Ein Schrecken ohne Ende...

Talfahrt durch Ömpel-Politik: Massive Pleitewelle rollt immer weiter

Wirtschaft
Symbolbild: Freepik

Die Welle der Insolvenzen rollt immer weiter. Nach den vergangenen Krisenjahren, als sich die Zahl der Firmenpleiten bereits Rekordhöhen annäherte, zeigen auch die Zahlen für das erste Quartal 2026 keine Entspannung. Allerdings könnte sich die Regierung einen leichten Rückgang der Insolvenzen auf die Fahnen heften, man feiert sich bekanntlich für statistische Tricks. Allerdings wurden immer mehr Insolvenzen mangels Vermögen abgewiesen, da die Firmen nicht einmal mehr in der Lage sind, ein ordentliches Insolvenzverfahren zu finanzieren.

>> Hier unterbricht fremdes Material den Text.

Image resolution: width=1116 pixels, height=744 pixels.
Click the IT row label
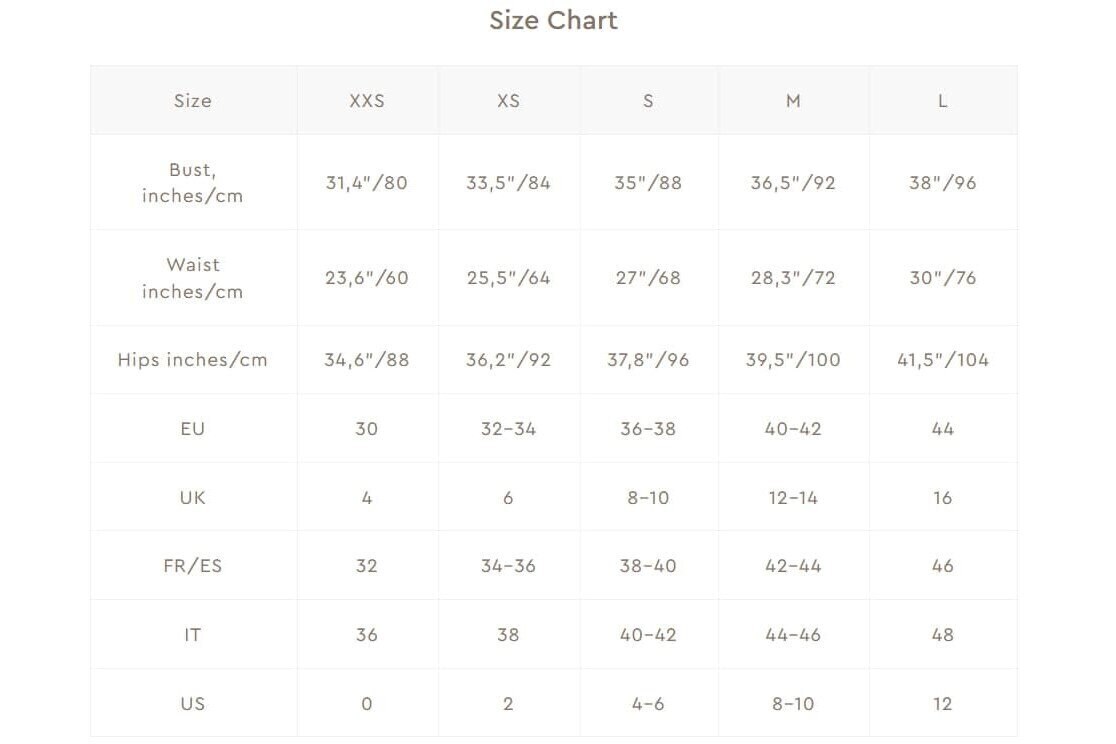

Stocker & sein "2-1-0"-Hokuspokus... 

Die Ömpel-Verliererkoalition hat nichts im Griff und das Totalversagen der selbsternannten Wirtschaftspartei ÖVP wird immer offensichtlicher. Von der von ÖVP-Kanzler Christian Stocker herausgegeben Wunderformel ist nichts zu spüren. "2-1-0", so die Zauberworte des Kanzlers. also 2 Prozent Inflation, 1 Prozent Wirtschaftswachstum und 0 Toleranz gegenüber gegenüber Extremismus und Gefährdern.

Böse Zungen haben des Kanzlers Formel schon längst an die Realität angepasst: "2 Wahlverlierer, 1 pinker Steigbügelhalter, 0 Arbeit für die Österreicher" oder 2, 1, 0, weg damit! "2 Männer, 1 Frau, 0 Ideen, Konzepte und Leistung" oder "Zweiter bei der Wahl, Erster in der Verliererampel und Null Verbesserung für die Österreicher".

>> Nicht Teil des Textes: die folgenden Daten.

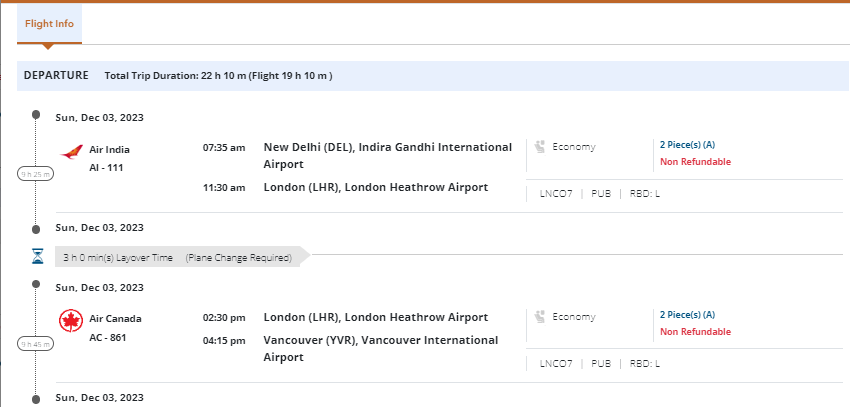Select flight number AC - 861
This screenshot has width=850, height=407.
tap(108, 337)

Derzeit wären ohnehin „5-4-0“ treffender: Fünf Prozent Defizit, vier Prozent Inflation, null Prozent Wachstum. Aber die Regierung feiert sich bekanntlich inzwischen für Rechentricks, wie etwa im Jänner, als die Inflation durch statistische Basiseffekte einmal bei 2 Prozent lag - Der Status berichtete.

Statistischer Inflationsrückgang

Nun hat die Verliererkoalition rein statistisch wieder etwas zu feiern. Wie der Alpenländische Kreditorenverband (AKV) berichtet, kam es im 1. Quartal 2026 zu einem Rückgang von 7,77% an eröffneten Firmeninsolvenzen auf 1.045. Im 1. Quartal 2025 waren es immerhin 1.134 eröffnete Firmeninsolvenzen, womit man sogar 3,94% über den Werten des Rekordpleitenjahres 2024 lag.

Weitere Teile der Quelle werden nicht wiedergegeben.